1916 collection of texts by C. G. Jung

Seven Sermons to the Dead (Latin: Septem Sermones ad Mortuos) is a collection of seven mystical or "Gnostic" texts written and privately published by C. G. Jung in 1916, under the title Seven Sermons to the Dead, written by Basilides of Alexandria, the city where East and West meet.

Jung did not identify himself as the author of the publication and instead ascribed it to the early Christian Gnostic religious teacher, Basilides. Seven Sermons is a part of Jung's Red Book and can be described as its "summary revelation." Seven Sermons is the only portion of the material contained in The Red Book manuscripts that Jung shared privately during his lifetime. The Red Book was published posthumously in October 2009. The introduction and notes to the text of The Red Book, by Sonu Shamdasani, provide previously unavailable primary documentation on this important period of Jung's life.

==History==
In November 1913, after his break with his one time colleague, Sigmund Freud, Jung began a personal exploration of the psyche. He called it his "confrontation with the unconscious", meaning he wilfully entered imaginative or "visionary" states of consciousness. The practice continued intensively from the end of 1913 until about 1917 and then abated by around 1923. Jung carefully recorded his journey of the imagination in six black-covered personal journals (the "Black Books"). They provide a dated chronological ledger recording visions and dialogues with his soul.

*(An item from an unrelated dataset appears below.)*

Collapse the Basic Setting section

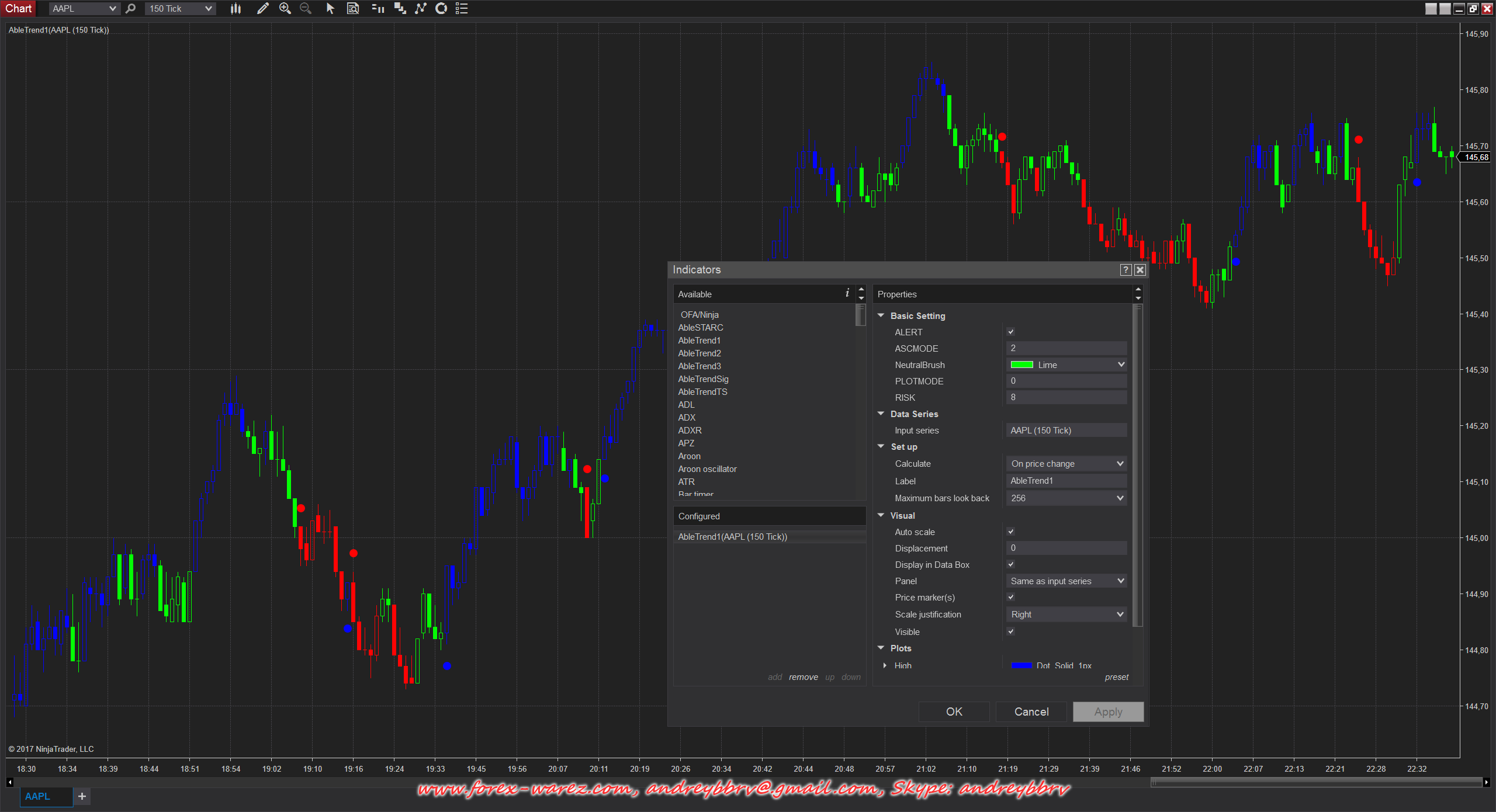pos(881,315)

Beginning in late 1914, Jung started to transcribe and illustrate, in manuscript, material from the Black Book journals into his Red Book, the folio-sized leather-bound illuminated volume he created as a formal record of his journey. Jung repeatedly stated that the visions and imaginative experiences recorded in the Red Book formed the nucleus of all his later works.

Jung kept the Red Book private during his lifetime, allowing only a few family members and associates to read from it. The only part of this visionary material he chose to release in limited circulation was the Seven Sermons, which he had privately printed in 1916. Throughout his life Jung occasionally gave copies of this small book to friends and students, but it was available only as a gift from Jung himself and never offered for public sale or distribution. When Jung's biographical memoir, Memories, Dreams, Reflections, was published in 1962, Seven Sermons to the Dead was included in an appendix.

It remained unclear until recently exactly how Seven Sermons related to the contents of the hidden Red Book. After Jung's death in 1961, all public access to the Red Book was denied by his heirs. Finally in October 2009, nearly 50 years after his death, the Jung family relented and released the Red Book for publication as a facsimile, to be edited by professor Sonu Shamdasani. Publication revealed that the Seven Sermons to the Dead was actually the closing pages of the Red Book. The version transcribed in the Red Book varies only slightly from the text printed in 1916. The difference is that the Red Book version includes an additional amplifying homily by Philemon (Jung's spirit guide) after each of the sermons. [The Red Book: Liber Novus, pp. 346–54]

The gnostic author of a commentary on the Sermons, Stephan A. Hoeller, subsequently asked the editor of The Red Book, Sonu Shamdasani, to comment on the relationship between the two books, to which he replied that the Seven Sermons was like an island, whereas the Red Book was like a vast continent.